:: What is being asked ::
Give back only the lines in the records below from the one with "Pay Per Click Advertising (67, 2215)" to the one with "Content Publisher (178, 2097)", both inclusive, word for word.

Stored data
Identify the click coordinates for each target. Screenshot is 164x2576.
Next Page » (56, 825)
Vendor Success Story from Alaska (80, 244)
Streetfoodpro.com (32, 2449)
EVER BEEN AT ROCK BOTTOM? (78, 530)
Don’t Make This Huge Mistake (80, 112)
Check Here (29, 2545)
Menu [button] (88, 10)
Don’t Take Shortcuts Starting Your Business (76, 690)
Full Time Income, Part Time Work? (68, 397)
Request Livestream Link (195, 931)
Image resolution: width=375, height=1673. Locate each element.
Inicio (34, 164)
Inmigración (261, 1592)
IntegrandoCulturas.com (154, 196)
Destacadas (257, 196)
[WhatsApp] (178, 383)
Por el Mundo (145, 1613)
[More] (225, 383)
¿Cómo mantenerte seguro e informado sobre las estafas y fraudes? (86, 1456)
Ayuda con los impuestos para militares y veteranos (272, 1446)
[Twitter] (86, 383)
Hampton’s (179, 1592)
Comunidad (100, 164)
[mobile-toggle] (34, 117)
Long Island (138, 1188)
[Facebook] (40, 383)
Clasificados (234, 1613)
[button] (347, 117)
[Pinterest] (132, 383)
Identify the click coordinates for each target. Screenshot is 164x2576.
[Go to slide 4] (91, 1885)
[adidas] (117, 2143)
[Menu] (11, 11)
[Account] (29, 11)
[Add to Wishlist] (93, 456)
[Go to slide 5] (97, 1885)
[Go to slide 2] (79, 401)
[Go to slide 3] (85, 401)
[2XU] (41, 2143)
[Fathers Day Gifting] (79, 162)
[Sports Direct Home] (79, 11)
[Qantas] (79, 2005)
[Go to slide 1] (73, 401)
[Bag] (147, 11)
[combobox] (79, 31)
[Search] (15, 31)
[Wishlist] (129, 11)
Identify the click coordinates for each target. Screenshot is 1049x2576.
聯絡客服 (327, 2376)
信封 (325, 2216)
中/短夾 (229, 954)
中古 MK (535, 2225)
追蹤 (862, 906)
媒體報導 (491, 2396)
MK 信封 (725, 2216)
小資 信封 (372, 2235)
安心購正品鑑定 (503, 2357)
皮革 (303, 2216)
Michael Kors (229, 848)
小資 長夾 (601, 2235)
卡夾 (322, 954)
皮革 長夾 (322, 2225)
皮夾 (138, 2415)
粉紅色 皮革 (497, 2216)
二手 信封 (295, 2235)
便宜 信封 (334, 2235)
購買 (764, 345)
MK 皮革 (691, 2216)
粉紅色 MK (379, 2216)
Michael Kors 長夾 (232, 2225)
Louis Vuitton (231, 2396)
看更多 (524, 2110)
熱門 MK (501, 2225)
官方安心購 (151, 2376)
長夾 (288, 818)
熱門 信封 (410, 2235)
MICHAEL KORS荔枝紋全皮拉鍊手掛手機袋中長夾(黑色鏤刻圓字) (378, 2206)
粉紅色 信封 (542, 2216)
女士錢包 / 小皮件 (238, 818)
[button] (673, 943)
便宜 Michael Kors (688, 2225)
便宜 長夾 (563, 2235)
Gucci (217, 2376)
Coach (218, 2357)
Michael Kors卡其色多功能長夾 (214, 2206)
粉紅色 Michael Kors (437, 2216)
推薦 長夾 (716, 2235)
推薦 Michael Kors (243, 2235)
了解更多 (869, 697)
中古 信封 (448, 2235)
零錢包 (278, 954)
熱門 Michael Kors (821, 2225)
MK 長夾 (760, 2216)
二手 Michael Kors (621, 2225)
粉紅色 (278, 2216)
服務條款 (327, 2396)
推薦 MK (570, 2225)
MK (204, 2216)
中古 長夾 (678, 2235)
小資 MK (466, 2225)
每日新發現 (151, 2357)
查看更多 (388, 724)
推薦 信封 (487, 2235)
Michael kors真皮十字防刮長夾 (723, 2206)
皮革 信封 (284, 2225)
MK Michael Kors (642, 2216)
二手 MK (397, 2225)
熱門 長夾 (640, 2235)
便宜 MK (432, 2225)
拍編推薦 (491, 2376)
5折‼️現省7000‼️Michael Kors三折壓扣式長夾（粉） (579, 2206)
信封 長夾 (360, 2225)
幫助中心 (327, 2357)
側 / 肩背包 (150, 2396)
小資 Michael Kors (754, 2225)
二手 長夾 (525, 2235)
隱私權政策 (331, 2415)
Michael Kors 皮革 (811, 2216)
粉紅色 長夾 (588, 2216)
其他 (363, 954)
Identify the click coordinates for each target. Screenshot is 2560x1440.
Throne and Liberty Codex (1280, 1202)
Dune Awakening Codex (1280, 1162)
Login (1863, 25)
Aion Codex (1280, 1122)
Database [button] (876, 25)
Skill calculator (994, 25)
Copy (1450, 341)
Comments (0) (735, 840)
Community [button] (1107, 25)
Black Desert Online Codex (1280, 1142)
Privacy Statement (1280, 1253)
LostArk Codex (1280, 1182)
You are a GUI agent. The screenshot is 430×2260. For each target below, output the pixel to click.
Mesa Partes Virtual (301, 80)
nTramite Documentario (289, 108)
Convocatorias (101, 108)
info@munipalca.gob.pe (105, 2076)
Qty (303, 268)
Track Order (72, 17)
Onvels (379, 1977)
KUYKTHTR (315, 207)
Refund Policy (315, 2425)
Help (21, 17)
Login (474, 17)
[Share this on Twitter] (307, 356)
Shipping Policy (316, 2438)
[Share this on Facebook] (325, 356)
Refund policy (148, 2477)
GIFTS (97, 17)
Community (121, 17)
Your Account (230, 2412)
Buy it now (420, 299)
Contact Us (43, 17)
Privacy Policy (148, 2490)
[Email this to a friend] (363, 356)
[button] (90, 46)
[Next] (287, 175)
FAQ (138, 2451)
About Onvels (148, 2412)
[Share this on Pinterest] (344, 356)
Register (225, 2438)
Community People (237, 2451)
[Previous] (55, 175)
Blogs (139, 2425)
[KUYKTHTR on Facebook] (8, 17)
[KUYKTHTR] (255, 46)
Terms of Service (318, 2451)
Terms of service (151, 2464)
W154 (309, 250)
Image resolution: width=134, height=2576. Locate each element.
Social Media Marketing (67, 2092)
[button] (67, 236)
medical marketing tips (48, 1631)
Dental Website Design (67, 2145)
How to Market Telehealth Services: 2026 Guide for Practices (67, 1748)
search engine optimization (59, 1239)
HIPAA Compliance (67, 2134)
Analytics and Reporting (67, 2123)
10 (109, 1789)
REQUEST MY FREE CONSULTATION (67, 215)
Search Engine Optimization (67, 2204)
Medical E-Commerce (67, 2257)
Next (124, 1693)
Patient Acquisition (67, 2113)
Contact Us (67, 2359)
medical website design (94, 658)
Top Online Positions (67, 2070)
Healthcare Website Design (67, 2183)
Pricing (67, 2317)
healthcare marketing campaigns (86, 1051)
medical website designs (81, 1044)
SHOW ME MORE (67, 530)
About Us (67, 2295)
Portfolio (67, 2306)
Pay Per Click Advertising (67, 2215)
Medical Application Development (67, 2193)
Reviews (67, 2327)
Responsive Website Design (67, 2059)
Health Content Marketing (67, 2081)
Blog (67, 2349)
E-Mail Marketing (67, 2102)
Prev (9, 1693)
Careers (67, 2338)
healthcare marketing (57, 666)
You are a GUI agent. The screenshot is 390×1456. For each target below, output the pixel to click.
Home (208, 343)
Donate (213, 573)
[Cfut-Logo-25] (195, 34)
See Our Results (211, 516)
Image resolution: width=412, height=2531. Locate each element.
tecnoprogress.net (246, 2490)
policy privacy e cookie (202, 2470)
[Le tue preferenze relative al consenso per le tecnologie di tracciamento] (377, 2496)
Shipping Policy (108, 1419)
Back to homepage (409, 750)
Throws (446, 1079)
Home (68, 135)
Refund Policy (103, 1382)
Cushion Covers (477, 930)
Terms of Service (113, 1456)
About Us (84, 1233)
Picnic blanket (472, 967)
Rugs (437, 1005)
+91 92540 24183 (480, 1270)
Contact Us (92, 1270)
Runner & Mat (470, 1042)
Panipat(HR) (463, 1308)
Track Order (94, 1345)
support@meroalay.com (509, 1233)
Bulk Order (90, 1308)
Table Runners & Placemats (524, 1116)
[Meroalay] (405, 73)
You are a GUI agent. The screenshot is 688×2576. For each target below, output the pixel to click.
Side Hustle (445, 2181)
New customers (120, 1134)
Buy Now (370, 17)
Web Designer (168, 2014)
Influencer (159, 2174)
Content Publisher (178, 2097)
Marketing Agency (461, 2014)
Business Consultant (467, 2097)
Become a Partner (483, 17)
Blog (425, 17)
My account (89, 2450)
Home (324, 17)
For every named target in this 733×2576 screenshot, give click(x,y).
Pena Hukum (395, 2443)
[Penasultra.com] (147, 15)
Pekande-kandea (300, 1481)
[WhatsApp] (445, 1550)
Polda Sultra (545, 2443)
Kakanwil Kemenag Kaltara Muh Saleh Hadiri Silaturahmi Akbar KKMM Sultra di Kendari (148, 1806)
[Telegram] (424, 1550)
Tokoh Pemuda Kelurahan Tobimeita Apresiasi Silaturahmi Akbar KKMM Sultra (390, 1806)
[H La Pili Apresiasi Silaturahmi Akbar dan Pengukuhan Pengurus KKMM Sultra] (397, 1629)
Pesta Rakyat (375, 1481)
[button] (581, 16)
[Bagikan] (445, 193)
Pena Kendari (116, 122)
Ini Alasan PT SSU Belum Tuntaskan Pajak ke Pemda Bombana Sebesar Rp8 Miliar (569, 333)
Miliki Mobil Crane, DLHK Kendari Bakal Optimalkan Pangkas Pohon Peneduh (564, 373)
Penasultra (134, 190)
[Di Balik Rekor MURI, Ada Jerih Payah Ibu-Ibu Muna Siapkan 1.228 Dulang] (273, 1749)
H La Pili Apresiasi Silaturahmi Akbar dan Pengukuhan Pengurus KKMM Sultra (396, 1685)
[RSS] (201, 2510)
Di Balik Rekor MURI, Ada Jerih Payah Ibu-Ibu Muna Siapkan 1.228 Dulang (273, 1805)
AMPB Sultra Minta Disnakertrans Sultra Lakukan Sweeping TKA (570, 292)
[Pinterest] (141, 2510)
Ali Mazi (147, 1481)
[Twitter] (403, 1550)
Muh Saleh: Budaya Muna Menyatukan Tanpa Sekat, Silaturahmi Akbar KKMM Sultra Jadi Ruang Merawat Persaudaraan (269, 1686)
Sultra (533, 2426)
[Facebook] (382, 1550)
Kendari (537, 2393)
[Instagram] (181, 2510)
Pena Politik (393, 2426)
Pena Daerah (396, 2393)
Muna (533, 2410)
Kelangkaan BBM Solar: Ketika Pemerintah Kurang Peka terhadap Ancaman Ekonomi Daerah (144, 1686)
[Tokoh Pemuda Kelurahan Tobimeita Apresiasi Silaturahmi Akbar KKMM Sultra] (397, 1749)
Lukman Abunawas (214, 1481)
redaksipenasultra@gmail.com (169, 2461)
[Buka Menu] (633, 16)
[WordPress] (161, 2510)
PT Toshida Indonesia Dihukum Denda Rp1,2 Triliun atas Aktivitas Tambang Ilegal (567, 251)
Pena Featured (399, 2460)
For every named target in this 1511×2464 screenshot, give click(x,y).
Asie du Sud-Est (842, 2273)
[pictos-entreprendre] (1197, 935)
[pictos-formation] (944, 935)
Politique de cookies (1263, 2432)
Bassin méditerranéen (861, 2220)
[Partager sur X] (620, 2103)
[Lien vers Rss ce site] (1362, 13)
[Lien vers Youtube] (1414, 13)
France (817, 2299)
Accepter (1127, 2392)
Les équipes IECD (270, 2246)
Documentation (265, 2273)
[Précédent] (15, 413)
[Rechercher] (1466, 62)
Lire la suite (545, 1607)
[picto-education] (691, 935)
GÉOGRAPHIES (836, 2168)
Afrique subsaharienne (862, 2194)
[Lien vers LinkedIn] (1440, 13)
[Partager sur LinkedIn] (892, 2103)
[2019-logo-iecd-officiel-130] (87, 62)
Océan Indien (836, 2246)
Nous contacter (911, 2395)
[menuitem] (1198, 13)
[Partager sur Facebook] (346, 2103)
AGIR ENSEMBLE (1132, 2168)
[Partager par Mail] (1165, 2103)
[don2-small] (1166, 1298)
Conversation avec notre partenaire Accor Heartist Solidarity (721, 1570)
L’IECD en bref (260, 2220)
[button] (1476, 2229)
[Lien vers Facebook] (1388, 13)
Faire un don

:: Expected answer ::
Pay Per Click Advertising (67, 2215)
Medical Application Development (67, 2193)
Reviews (67, 2327)
Responsive Website Design (67, 2059)
Health Content Marketing (67, 2081)
Blog (67, 2349)
E-Mail Marketing (67, 2102)
Prev (9, 1693)
Careers (67, 2338)
healthcare marketing (57, 666)
You are a GUI agent. The screenshot is 390×1456. For each target below, output the pixel to click.
Home (208, 343)
Donate (213, 573)
[Cfut-Logo-25] (195, 34)
See Our Results (211, 516)
Image resolution: width=412, height=2531. Locate each element.
tecnoprogress.net (246, 2490)
policy privacy e cookie (202, 2470)
[Le tue preferenze relative al consenso per le tecnologie di tracciamento] (377, 2496)
Shipping Policy (108, 1419)
Back to homepage (409, 750)
Throws (446, 1079)
Home (68, 135)
Refund Policy (103, 1382)
Cushion Covers (477, 930)
Terms of Service (113, 1456)
About Us (84, 1233)
Picnic blanket (472, 967)
Rugs (437, 1005)
+91 92540 24183 (480, 1270)
Contact Us (92, 1270)
Runner & Mat (470, 1042)
Panipat(HR) (463, 1308)
Track Order (94, 1345)
support@meroalay.com (509, 1233)
Bulk Order (90, 1308)
Table Runners & Placemats (524, 1116)
[Meroalay] (405, 73)
You are a GUI agent. The screenshot is 688×2576. For each target below, output the pixel to click.
Side Hustle (445, 2181)
New customers (120, 1134)
Buy Now (370, 17)
Web Designer (168, 2014)
Influencer (159, 2174)
Content Publisher (178, 2097)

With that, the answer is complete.